So, it doesn't seem to change things

Increasing the stack size limit, I get identical behavior for:

Stack size limit per task	Tasks before OOM error
4 MB	29983
8 MB	29983
16 MB	29983
32 MB	29983
64 MB	29983
128 MB	29983
256 MB	29983
512 MB	29983
1024 MB	29983
2048 MB	29983
4096 MB	29983
8192 MB	16334

Then, when I reach 8192 MB of stack size limit per task, only then does the OOM starts to occur earlier, down to 16,334 tasks. I see the same behavior on Julia 1.6.7 through 1.11-rc1.

So, my feeling is that changing from 4 MB to 8 MB is pretty harmless, because the OOM error seems to be primarily a function of the number of tasks rather than the stack size limit per task (which shouldn't affect things anyways, unless we were asking for terabytes of address space per task. Virtual address space is huge).

I think it's a clear win for making debugging easier, as threads will not experience stack overflows 2x earlier than the root task. Wdyt?

MilesCranmer · 2024-07-21T23:25:06Z

With my PR #55201 we can also test this with Threads.@spawn, to see if changing the stack size limit there is any different from regular Tasks:

function make_task(stack_size::Int)
    TASK_NUM[] += 1
    print("\33[2K\rHello from task ", TASK_NUM[])
    Threads.@spawn reserved_stack=stack_size sleep(100)
end

The results are identical to the above, with regular Task objects, in that there is no effect on the maximum number of tasks for OOM, until you reach the 8 GB stack size-per-thread regime (1000x larger than what is being considered in this PR).

I tested --threads=1 and --threads=4, and there was also no difference. There was also no difference between :interactive and :default thread pools.

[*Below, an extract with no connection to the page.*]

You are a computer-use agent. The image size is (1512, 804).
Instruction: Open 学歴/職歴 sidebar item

MilesCranmer · 2024-07-22T01:34:11Z

I have reproduced these experiments on a Linux machine with a very different memory profile than my mac. The number of tasks before OOM error is nearly the same (29,888 vs 29,982) – up to ~4,000 MB stack size limit per task.

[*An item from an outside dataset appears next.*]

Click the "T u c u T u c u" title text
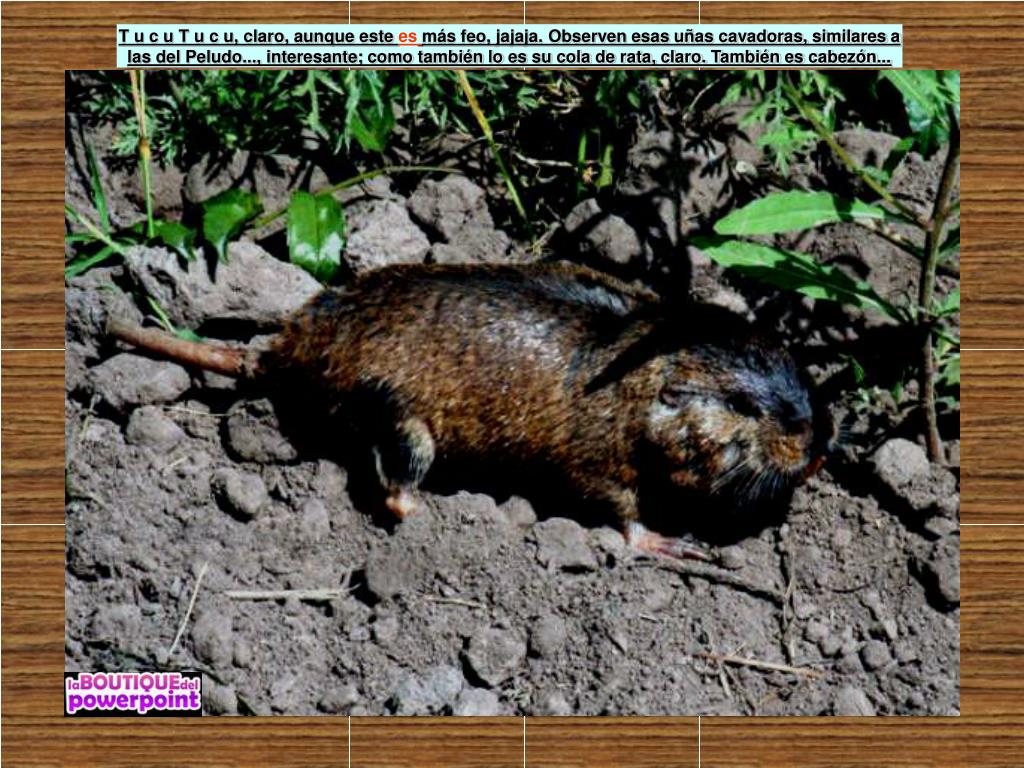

At precisely a 3,742 MB stack size limit is the point at which I start to see a reduction in the max number of tasks. But before that, it's a flat 29,982 task limit on my linux machine.

So from these experiments it seems like an adjusted stack size of 8 MB per task does not actually change the occurrence of OOM errors, across Julia versions (tested v1.6.7 - v1.11.0-rc1) and operating systems (tested Linux and macOS – both 64-bit).

cc @vtjnash

MilesCranmer · 2024-07-23T14:21:49Z

Also… should this be flagged in a bug report? 30,000 tasks before OOM error seems small, no? And clearly the main contributor is not the stack size, must be something else.

PallHaraldsson · 2024-07-23T17:03:00Z

Why limit this to 64-bit systems? Given on 32-bit: "glibc i386, x86_64 7.4 MB".

Is it to limit testing? It seems if good for 64-bit should also be for 32-bit, since only a limit.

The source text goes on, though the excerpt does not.